• AUFGABEN
A: Schreib aus dem Interview über Transsexualität den Teil zwischen „Es ist in jedem“ und „Operation durchgeführt wird.“ wortgetreu ab, beide Stellen eingeschlossen.
B: Bis zu welchem Alter hat es die befragte Person im Interview über Transsexualität nach eigener Aussage nur geschafft?
C: Setz das Interview über Transsexualität dort fort, wo es aufhört.

• TEXTABSCHNITT
/---

Gibt es Erfahrungen von transsexuellen Frauen, die 50, 60 oder 70 Jahre alt sind?

Nein. In der Regel ist es so, daß Transsexuelle, wenn sie "fertig" sind, ihr ganz normales bürgerliches Leben leben und nicht mehr in Selbsthilfegruppen gehen oder Kontakt zu ihren Gutachtern halten. Sie sind nicht mehr erreichbar. Das heißt, es gibt auch keine Statistiken darüber, welches Durchschnittsalter Transsexuelle erreichen, ob sie vielleicht früher sterben.

Gibt es Unterschiede im Alter zwischen dem Coming-out als Homosexuelle/r und dem von Transsexuellen?

Es ist in jedem Alter möglich. Ich berate Menschen, die 16 sind oder über 40.Es kommt darauf an, wie groß der Leidensdruck ist, und wie lange diejenigen damit leben können. Ich habe es eben nur bis 37 geschafft.

Wie muß man sich die Gutachten vorstellen, die darüber befinden, ob die Operation durchgeführt wird.

\---

• QUELLENAUSZUG
/---

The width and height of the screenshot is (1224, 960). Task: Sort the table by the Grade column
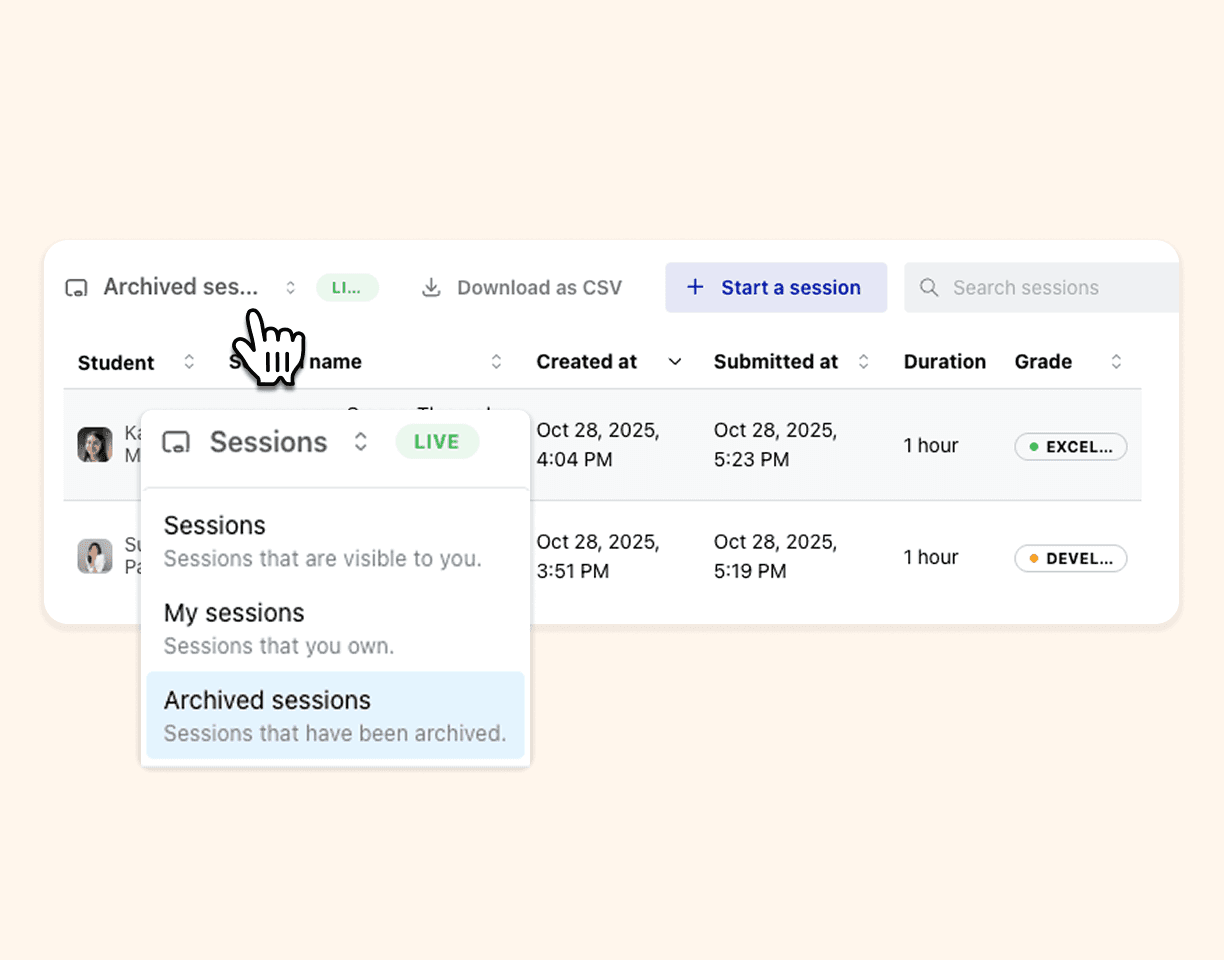(1116, 362)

\---

• ANTWORTEN
A:
Es ist in jedem Alter möglich. Ich berate Menschen, die 16 sind oder über 40.Es kommt darauf an, wie groß der Leidensdruck ist, und wie lange diejenigen damit leben können. Ich habe es eben nur bis 37 geschafft.

Wie muß man sich die Gutachten vorstellen, die darüber befinden, ob die Operation durchgeführt wird.

B: Bis 37.

C:
Ich habe festgestellt, daß Gutachter auch Fragen stellen, die auf ihrer eigenen Neugierde basieren und nicht unbedingt etwas mit dem Gutachten zu tun haben. Als man mich damals, 1988, gefragt hat, ob ich mir vorstellen könne, daß nach meiner Operation dann ein Kerl kommt und mit seinem Schwanz in mich eindringt, konnte ich nur antworten, daß ich das nicht wisse, weil ich mir darüber keine Gedanken gemacht habe. Aber eins, habe ich dem Professor gesagt, weiß ich sicher: Sie nicht.

Wird in Selbsthilfegruppen darüber gesprochen, welche möglichen Gefahren es in Bezug auf zukünftige Partner und deren sexuellen Phanatsien gibt?

Das ist überhaupt kein Thema. Vielleicht in einer Einzelberatung, aber nicht in der Selbsthilfegruppe, da ist zum einen die Scham, darüber zu sprechen, zum anderen sind ja viele ohne Partner. Sie stehen ja noch am Anfang, wollen vielleicht, aber trauen sich nicht, weil sie mit sich selbst genug zu tun haben.

Anders ist die Situation bei denjenigen, die in einer Beziehung sind und die nun Frau oder Mann werden wollen. Diese Partnerschaftsprobleme besprechen wir natürlich.

Weiß Ihr Arbeitgeber, die Kirche, daß Sie früher ein Mann waren?

Ich habe da schon vorher gearbeitet und habe meinen Arbeitgeber darauf vorbereitet, das und das passiert mit mir. Als ich gesagt habe, daß ich irgendwann als Frau zur Arbeit kommen werde, wollte man mir fristlos kündigen, aber dann haben sie es sogar mitgetragen.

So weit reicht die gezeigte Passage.